The entire day among the Chinese is divided into twelve

hours called shin, commencing at 11 o'clock, P. M.; each hour is named after one of the horary characters, and further subdivided into ninety-six kih, or eighths, each of which is fifteen of our minutes, and receives the same characters. There are various means employed to measure time, but at Canton most of the people reckon its progress by watches and clocks, and follow our divisions in preference to their own. A common substitute for watches are time-sticks, long round pieces of a composition of clay and sawdust, well mixed and wound in a spiral manner; the lapse of time is indicated by its equable slow combustion from one hour mark to another until the whole is consumed, which in the longest is not less than a week. Dials are in common use, and frequently attached to the mariner's compass, by making the string which retains the cover in its place cast a shadow on the face of it; this lesson in dialing, Davis supposes they learned from the Jesuits. Clepsydras of various forms were anciently employed, some of which, from their description, were so disproportionately elegant and costly for such a clumsy mode of noting time, that their beauty more than their use was perhaps the principal object in preparing them.

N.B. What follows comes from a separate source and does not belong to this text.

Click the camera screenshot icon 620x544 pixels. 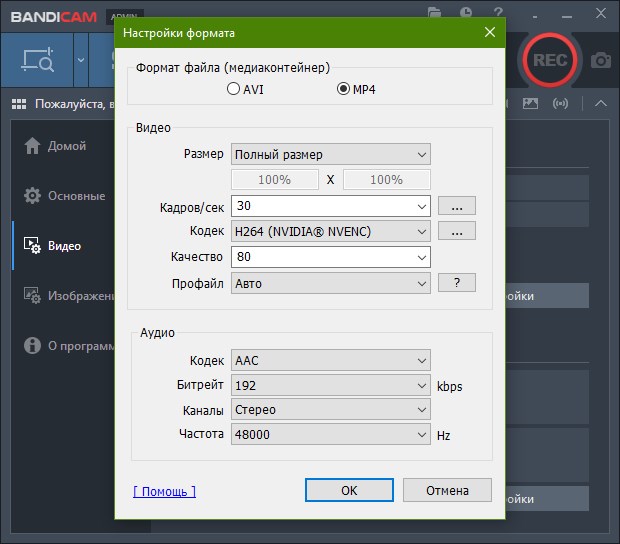pos(601,60)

The almanac holds a very important place in China, its preparation having been taken under the special care of the government, which looks upon a present of this important publication as one of the highest favors which it can confer on tributary vassals or friendly nations. It is annually published and distributed at Peking, under the direction of a special bureau attached to the Board of Rites, and, by making it a penal offence to issue a counterfeit or pirated edition, the governmental astrologers have monopolized the management of the superstitions of the people in regard to the fortunate or unlucky conjunctions of each day and hour. Besides the cabalistic part of it, the ephemeris also contains tables of the rising of the sun according to the latitudes of the principal places, times of the new and full moon, the beginning and length of the twenty-four terms, eclipses, application of the horary characters, conjunction of the planets, &c. Two or three editions are published for the convenience of the people, the prices of which vary from three to ten cents a copy. No one ventures to be without an almanac, lest he be liable to the greatest misfortunes, and run the imminent hazard of undertaking important events on black-balled days. The Europeans,

POPULAR OPINIONS RESPECTING GEOGRAPHY.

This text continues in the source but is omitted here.